_Directions for this task_
Please count the lines below that hold the word "保線作業について学ぶ" and give the count without any other text.

_Given records_
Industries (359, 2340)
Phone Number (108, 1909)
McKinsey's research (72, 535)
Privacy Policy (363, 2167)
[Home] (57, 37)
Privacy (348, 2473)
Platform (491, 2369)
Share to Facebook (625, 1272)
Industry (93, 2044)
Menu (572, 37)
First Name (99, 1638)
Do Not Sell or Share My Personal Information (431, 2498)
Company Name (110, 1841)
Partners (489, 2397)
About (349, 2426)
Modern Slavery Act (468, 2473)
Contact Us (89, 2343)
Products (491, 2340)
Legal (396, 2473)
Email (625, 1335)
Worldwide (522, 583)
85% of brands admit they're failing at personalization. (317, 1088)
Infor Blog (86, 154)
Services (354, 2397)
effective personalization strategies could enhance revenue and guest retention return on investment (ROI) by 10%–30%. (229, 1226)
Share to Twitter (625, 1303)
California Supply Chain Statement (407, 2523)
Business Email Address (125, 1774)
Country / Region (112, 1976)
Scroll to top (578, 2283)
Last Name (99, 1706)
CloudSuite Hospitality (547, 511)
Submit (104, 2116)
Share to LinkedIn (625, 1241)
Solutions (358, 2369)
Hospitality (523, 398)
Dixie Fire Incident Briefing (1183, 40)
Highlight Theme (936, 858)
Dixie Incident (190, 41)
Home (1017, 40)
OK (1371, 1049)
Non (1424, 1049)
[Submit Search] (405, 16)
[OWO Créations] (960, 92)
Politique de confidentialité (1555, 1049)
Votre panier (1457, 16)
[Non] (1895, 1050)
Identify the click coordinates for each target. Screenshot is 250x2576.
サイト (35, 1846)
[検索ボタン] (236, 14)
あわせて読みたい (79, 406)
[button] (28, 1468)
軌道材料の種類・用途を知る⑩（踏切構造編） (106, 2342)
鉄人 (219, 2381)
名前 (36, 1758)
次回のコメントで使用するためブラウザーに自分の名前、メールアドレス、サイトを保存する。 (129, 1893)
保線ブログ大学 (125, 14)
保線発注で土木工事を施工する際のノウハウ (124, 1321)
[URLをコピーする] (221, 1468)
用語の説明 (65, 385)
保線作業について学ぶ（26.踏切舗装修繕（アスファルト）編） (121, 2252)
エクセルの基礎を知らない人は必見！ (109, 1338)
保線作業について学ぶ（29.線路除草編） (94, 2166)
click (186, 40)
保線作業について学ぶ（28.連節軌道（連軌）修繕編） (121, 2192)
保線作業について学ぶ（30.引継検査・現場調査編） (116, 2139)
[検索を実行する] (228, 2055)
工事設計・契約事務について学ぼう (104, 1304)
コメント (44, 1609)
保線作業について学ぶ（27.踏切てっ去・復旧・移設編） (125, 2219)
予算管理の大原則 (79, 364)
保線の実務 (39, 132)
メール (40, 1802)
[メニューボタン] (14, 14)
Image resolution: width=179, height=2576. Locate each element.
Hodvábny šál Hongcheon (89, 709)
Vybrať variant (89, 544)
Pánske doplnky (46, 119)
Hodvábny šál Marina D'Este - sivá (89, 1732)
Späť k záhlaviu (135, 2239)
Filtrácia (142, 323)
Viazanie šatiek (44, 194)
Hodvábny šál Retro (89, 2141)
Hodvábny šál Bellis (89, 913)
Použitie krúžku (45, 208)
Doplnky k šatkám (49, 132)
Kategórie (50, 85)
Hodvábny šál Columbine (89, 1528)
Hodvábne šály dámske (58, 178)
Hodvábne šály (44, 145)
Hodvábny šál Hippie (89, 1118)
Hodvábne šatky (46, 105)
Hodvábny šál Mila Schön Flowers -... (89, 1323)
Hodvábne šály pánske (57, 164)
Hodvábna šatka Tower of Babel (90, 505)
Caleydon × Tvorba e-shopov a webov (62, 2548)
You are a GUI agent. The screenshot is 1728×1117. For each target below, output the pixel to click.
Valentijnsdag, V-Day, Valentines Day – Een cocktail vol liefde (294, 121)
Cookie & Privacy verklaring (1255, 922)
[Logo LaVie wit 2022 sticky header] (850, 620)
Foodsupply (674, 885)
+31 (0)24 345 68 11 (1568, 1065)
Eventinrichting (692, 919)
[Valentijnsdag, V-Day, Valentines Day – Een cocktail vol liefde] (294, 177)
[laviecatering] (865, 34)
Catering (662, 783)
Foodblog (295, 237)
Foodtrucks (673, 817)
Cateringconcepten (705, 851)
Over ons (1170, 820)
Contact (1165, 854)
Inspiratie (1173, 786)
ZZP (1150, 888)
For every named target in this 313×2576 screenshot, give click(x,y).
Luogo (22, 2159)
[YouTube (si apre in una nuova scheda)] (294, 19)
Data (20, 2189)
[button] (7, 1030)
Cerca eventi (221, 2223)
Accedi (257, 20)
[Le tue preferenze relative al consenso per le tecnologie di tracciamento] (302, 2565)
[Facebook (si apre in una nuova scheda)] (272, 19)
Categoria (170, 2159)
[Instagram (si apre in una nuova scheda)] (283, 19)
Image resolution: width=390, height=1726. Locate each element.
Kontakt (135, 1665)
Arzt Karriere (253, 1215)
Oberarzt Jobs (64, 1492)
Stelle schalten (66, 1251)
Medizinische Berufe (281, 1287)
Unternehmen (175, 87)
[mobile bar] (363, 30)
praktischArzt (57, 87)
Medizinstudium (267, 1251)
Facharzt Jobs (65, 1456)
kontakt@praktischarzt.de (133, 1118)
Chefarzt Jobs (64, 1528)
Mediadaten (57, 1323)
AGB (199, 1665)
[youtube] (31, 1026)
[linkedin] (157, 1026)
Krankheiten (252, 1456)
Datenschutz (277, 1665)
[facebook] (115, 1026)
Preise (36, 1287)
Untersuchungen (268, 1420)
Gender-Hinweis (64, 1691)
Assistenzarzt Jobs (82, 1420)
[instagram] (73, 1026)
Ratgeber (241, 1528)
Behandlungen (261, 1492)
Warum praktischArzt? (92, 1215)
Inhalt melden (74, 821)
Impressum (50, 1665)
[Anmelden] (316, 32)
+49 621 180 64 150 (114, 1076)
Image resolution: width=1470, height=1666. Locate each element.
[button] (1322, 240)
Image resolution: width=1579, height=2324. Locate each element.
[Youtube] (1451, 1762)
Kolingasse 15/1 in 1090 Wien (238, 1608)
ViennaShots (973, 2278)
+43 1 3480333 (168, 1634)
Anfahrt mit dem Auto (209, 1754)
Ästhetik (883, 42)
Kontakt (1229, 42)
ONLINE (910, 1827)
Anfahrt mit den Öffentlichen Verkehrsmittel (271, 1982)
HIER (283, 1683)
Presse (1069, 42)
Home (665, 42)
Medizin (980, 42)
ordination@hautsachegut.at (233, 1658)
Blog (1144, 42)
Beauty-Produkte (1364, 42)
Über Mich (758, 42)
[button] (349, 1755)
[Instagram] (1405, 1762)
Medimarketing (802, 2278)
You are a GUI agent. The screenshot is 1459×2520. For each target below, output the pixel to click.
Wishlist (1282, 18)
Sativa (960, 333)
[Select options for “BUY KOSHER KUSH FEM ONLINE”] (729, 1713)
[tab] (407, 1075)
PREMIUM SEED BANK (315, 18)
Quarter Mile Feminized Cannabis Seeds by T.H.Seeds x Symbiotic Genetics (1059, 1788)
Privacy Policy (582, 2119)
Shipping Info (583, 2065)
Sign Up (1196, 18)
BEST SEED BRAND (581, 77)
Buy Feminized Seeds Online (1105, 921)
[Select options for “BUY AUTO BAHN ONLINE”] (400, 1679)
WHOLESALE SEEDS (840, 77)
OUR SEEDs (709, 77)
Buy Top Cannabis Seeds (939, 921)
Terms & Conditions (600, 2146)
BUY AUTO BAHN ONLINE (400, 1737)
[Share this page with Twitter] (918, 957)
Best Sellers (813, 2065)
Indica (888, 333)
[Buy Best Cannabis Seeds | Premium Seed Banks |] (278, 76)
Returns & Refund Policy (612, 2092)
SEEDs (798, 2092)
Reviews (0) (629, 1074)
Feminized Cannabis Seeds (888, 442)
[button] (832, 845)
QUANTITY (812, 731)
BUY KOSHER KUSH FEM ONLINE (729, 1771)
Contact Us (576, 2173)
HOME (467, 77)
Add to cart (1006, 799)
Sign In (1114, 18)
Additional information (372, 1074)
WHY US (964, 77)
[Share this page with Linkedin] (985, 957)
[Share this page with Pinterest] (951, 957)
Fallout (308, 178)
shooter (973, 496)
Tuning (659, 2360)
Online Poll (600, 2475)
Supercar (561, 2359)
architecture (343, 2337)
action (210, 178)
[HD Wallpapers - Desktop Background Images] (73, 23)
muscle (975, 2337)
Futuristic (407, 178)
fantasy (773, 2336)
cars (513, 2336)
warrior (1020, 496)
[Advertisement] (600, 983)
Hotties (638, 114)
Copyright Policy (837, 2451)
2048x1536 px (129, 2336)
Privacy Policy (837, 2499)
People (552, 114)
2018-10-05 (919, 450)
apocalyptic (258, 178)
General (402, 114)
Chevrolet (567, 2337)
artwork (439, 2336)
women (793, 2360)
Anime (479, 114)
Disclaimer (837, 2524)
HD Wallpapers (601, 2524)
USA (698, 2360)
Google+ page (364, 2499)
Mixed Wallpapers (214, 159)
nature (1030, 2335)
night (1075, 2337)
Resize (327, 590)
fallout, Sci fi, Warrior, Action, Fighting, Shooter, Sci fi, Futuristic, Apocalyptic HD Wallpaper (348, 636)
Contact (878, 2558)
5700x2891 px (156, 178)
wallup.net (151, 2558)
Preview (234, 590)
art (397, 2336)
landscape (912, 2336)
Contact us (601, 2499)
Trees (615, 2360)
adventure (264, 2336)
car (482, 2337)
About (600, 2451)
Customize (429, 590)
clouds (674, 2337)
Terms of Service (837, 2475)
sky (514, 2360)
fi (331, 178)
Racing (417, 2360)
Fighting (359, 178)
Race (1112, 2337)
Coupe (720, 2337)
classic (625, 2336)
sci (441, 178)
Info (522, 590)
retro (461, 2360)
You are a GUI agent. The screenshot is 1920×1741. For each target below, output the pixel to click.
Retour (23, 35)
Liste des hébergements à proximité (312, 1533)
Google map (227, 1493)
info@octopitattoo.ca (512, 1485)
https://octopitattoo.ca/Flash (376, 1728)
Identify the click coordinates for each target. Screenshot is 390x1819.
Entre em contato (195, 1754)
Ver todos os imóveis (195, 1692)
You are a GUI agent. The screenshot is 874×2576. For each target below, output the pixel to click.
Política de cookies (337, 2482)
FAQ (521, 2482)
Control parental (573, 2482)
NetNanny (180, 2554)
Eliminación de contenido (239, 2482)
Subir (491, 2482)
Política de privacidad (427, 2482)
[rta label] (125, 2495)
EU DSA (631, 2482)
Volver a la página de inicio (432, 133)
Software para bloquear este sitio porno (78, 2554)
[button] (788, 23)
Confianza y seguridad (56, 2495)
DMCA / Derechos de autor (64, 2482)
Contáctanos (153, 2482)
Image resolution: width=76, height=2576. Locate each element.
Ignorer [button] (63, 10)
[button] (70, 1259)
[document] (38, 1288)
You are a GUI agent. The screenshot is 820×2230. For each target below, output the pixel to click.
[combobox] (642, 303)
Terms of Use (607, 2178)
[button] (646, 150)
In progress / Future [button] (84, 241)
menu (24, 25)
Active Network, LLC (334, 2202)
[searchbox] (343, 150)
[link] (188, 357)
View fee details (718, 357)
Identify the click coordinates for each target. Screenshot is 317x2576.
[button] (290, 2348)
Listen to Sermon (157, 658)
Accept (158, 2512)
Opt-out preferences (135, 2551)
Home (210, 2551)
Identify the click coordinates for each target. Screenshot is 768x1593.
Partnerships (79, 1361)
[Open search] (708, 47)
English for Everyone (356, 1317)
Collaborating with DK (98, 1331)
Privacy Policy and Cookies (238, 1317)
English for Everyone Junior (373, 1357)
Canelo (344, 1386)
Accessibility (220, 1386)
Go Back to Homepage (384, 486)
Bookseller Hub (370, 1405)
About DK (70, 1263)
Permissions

_Response box_
5